Leitsatz (amtlich)

1. Zur Kostentragungspflicht nach Erledigung der Hauptsache in einem Erstattungsrechtsstreit, wenn das FA die Erstattung im Hinblick auf die Aufrechnungsmöglichkeit auf Grund eines erst noch zu erlassenden Steuerbescheids hinausgezögert hat.

2. Im Steuererstattungsverfahren bemißt sich der Streitwert für die Hauptsache nach dem Betrag, dessen Erstattung begehrt wird.

2. Wird die Hauptsache für erledigt erklärt, so ist für die Zeit seit der Erklärung der Erledigung der Hauptsache ein besonderer (Kosten-)Streitwert maßgebend, der sich auf den Betrag der gerichtlichen und erstattungsfähigen außergerichtlichen Kosten beschränkt.

 

Normenkette

FGO § 138 Abs. 1, § 140 Abs. 3; AO § 151

 

Tatbestand

Die Beschwerdeführer - Eheleute - waren wegen des Erwerbs von Grundbesitz je zur ideelen Hälfte unter Gewährung eines Flüchtlingsfreibetrags von 50 000 DM durch einen gemeinsamen Steuerbescheid vom 6. März 1962 zu einer Grunderwerbsteuer von 3 360 DM herangezogen worden. Auf Grund einer Betriebsprüfung forderte das FA (Beschwerdegegner) durch einen gemeinsamen Steuerbescheid vom 29. Juni 1964 eine Grunderwerbsteuer von 3 500 DM nach, da der Freibetrag von 50 000 DM zu Unrecht gewährt worden sei.

Nach erfolglosem Einspruch hob das FG durch rechtskräftig gewordenes Urteil vom 23. Dezember 1964 die Steuerfestsetzung auf, da die Heranziehung beider Ehegatten durch nur einen Steuerbescheid unzulässig gewesen sei. Zur materiellen Streitfrage äußerte das FG sich nicht.
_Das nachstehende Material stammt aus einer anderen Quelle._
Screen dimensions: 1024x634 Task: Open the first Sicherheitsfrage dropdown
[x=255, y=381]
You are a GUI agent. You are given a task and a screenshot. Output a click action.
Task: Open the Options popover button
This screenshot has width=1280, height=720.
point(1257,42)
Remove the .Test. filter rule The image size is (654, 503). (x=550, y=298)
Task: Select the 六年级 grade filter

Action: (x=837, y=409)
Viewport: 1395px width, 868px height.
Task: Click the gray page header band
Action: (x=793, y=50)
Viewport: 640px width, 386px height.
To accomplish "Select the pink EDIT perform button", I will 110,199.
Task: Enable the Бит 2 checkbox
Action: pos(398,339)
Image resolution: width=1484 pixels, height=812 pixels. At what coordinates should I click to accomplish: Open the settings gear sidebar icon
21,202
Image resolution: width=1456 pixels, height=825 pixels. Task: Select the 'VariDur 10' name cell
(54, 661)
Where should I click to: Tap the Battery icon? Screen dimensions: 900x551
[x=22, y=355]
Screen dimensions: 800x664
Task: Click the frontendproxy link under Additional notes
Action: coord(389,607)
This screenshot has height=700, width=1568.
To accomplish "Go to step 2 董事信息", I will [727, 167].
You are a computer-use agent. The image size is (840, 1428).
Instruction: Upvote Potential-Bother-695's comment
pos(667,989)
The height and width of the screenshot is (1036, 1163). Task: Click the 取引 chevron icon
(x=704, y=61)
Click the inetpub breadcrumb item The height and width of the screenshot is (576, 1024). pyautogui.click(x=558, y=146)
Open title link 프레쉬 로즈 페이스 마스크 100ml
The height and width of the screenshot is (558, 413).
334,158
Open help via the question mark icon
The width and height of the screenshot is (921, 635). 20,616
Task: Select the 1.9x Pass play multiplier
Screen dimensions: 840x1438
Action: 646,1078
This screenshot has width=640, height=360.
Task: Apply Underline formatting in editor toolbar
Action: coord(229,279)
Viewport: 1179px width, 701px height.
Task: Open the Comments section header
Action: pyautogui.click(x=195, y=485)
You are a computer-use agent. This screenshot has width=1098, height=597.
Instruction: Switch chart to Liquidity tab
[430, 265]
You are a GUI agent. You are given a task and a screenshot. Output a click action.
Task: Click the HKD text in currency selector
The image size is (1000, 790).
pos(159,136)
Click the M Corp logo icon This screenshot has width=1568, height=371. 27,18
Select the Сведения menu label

Den Ausführungen des FG folgend nahm das FA zunächst durch getrennte Bescheide vom 28. Mai 1965 die Erlaßverfügung im ersten Steuerbescheid vom 6. März 1962 - als Voraussetzung für die Berichtigung dieses Bescheids - zurück. Die Beschwerden hiergegen wies die OFD durch Beschwerdeentscheidung vom 21. September 1965 zurück. Hiergegen legten die Beschwerdeführer Berufung ein.

Am 19. Oktober 1965 hatten die Beschwerdeführer Erstattung der auf Grund des zweiten Steuerbescheids vom 29. Juni 1964 nachentrichteten Grunderwerbsteuer von 3 500 DM beantragt. Durch Verfügungen vom 28. Oktober 1965 lehnte das FA die Erstattung ab. Durch getrennte Steuerbescheide vom 26. November 1965 setzte das FA nunmehr erneut gegen jeden Ehegatten 1 750 DM Grunderwerbsteuer fest; die bereits bezahlten Beträge rechnete es an.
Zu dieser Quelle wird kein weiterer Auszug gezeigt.